Loss, Death, and Grief
loss can be more than death, death is the ultimate loss. grief is different that loss. someone that has a loss may not have much grief or someone that is grieving a lot may not seem to have a huge loss. grief is whatever the person says it is. Actual loss can encompass many things, including a social scandal, etc. Perceived loss is just as bad as actual loss to the person.
Complicated grief: exaggerated grief is when the loss is so severe that they just cannot cope or function. delayed grief is when it is processed later on. Masked grief is when person doesn't process that a loss has happened. Disenfranchised grief is when its not socially acceptable like if a mistress griefing a man but cant show it in front of the wife.

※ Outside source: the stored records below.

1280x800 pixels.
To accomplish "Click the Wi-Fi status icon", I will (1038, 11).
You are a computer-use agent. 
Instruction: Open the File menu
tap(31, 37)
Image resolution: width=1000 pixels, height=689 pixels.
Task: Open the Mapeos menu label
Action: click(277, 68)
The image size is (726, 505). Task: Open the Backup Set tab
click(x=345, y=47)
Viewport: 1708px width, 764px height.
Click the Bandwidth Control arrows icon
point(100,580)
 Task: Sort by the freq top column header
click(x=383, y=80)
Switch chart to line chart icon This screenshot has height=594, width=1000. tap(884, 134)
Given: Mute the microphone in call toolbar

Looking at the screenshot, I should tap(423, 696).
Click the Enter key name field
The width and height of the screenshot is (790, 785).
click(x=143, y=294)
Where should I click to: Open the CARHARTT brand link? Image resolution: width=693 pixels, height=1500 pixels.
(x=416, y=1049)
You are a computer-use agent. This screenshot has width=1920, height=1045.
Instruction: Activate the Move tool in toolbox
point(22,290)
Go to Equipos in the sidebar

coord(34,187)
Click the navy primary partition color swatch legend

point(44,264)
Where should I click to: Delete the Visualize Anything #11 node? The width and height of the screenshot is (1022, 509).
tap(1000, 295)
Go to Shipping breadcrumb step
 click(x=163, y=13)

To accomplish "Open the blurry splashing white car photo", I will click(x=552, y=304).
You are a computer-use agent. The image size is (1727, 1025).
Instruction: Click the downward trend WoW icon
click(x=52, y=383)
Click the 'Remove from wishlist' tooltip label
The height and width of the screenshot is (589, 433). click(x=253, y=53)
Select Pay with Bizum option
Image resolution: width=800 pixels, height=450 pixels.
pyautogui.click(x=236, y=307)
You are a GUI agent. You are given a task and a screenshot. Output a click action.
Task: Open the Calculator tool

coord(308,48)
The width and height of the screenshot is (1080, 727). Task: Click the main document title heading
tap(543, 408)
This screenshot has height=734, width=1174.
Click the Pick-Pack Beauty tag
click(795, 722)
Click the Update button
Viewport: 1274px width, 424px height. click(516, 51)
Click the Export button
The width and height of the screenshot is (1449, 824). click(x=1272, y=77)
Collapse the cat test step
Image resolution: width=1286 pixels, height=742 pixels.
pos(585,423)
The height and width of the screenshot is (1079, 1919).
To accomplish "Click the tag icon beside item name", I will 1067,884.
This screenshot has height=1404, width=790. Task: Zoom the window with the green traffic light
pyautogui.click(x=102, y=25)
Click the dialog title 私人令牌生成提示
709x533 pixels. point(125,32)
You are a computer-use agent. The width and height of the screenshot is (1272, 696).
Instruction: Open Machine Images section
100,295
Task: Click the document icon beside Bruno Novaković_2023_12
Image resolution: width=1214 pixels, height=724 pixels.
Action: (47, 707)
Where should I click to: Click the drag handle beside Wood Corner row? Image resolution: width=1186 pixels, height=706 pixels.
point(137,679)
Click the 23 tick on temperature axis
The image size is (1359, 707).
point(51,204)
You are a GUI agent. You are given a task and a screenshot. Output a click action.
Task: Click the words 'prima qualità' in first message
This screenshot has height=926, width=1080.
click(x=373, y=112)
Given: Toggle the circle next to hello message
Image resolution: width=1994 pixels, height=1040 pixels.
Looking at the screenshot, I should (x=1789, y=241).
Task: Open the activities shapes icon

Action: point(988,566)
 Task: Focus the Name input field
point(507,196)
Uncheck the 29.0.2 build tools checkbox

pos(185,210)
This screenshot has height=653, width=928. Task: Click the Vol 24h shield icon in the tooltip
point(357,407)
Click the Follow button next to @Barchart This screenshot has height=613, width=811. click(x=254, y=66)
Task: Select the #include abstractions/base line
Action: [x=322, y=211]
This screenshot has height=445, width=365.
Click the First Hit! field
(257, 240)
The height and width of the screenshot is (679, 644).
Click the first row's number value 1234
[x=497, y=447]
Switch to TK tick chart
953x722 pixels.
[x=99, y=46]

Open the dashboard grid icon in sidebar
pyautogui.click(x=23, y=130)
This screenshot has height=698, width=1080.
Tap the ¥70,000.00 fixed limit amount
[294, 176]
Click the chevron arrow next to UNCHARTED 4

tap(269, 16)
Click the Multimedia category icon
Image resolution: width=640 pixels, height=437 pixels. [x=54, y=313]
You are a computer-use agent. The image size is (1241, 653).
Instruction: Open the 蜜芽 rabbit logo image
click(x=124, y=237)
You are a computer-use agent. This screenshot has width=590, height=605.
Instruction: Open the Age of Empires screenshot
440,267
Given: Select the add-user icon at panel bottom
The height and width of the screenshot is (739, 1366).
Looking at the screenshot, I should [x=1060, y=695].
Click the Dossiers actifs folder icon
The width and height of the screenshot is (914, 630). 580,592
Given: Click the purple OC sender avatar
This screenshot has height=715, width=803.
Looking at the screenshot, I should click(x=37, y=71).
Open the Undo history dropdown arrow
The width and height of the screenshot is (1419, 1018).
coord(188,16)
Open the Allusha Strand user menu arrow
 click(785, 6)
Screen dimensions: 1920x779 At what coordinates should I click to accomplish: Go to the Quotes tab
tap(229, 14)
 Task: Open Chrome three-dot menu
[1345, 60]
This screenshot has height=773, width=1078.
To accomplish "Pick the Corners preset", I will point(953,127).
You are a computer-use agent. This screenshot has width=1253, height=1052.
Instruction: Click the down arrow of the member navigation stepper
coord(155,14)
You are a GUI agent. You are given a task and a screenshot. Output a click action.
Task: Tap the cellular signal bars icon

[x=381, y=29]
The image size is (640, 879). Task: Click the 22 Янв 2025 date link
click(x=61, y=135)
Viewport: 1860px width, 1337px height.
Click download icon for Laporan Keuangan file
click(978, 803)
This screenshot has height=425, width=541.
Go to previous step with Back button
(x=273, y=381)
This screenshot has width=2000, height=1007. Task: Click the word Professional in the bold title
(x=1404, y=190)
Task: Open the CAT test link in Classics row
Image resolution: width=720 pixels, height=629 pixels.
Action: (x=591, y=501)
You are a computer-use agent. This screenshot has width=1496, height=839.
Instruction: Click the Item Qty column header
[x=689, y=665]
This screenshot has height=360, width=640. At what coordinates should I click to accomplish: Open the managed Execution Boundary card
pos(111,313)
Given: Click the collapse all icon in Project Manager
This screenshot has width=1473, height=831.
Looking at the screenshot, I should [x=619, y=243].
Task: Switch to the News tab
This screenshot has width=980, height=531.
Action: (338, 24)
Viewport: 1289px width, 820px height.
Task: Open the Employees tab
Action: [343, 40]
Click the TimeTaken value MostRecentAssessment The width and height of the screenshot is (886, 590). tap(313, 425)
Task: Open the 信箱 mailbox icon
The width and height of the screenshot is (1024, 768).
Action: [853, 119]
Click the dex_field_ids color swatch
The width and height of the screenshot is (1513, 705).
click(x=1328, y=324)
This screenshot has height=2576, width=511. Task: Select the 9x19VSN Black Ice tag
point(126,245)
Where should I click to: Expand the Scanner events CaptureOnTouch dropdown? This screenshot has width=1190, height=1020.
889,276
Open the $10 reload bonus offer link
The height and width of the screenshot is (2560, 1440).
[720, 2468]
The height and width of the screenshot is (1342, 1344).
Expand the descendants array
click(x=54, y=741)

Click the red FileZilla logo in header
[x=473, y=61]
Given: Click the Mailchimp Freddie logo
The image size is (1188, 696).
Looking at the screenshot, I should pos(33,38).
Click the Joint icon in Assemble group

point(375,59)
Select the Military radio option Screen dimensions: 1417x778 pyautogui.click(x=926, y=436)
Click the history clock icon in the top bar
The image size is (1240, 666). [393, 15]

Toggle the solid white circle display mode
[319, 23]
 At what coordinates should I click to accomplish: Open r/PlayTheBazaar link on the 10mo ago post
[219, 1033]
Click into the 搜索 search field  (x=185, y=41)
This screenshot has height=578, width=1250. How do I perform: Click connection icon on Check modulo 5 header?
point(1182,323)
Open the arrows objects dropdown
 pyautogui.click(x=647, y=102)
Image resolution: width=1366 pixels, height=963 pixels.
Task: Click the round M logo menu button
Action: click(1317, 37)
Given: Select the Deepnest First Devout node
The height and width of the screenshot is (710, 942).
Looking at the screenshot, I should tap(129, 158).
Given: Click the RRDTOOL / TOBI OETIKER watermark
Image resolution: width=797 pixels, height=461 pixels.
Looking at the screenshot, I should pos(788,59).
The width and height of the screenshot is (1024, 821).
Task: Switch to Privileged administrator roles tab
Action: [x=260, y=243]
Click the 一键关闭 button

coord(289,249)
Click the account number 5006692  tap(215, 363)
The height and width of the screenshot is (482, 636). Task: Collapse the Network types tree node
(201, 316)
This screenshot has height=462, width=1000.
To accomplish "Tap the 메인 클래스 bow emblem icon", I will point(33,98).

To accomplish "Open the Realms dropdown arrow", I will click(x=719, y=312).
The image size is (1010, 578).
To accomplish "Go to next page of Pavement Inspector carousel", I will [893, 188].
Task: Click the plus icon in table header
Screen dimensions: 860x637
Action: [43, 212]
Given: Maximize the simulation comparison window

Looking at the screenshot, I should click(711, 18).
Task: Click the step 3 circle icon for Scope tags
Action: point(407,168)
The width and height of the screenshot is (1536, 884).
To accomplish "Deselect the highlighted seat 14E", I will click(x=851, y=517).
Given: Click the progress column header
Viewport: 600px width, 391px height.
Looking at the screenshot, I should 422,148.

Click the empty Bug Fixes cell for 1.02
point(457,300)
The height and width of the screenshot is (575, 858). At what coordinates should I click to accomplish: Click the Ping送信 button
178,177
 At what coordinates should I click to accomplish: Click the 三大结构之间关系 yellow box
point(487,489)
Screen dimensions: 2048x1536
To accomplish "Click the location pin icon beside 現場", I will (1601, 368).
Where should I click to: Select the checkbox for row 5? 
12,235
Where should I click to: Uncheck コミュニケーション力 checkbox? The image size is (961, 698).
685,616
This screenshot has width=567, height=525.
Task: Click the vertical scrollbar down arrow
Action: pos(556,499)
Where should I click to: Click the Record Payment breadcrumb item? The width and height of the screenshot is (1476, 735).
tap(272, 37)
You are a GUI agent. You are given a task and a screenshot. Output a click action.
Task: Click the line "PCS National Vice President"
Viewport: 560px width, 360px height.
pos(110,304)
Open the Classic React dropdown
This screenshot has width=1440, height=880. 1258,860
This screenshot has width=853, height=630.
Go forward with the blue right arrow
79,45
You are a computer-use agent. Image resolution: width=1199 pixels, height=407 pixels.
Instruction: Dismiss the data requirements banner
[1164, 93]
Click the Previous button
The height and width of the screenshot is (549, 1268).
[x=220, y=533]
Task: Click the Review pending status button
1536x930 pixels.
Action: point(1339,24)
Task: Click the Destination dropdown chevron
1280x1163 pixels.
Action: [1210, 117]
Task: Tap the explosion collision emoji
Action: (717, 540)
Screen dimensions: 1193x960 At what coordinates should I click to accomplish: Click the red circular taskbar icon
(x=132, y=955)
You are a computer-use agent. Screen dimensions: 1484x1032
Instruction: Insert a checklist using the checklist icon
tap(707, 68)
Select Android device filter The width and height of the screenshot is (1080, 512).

The dying process: may see increased jaundice, swelling, lowered ability to complete ADLs, changes in organ failure, youll see a drop in urine output. Double effect: youre giving a medication for a given purpose, and you know that it has unfortunate side effects but you give it anyway. Sometimes cath is the right thing because person has no control over urine. Will have low vitals, so you stop checking it and only do it if the family asks. If person is on comfort care dont have them on cardiac monitor. Mottling of the skin goes hand in hand with CV, body will shunt blood to vital organs. In resp youll see SOB, will sound wet, cant cough, will Cheyne-Stokes breathing. Even after a patient dies the patient may still exhale.
Nurses Role at end of life: advocacy for patient, talk with them, learn and respect patient's wishes. Never give a time limit for their death. use opoids for air hunger. Hospice is a service, not necessarily a place.
After death has occurred: best thing is just being present. Validating a persons life is important. Ask people to share stories. Listen to the patient more than saying "she's in a better place" provide comfort to the family. Next notify the provider so they can pronounce the time of death. The time the MD says death is, is the time that gets put on the certificate. Next contact donor services so they can see if they can use anything or ask the family for anything.
Post-Mortem Care: clean the body first, oral care, bath, if there will be an autopsy leave all the tubes and drains, but side rails down, turn off monitors.
End of life Decision Making: DNAR(do not attempt resuscitation), POA (power of attorney), living will (what tubes, things they want done). All medicare/medicaid facilities must ask about advanced directives upon admission.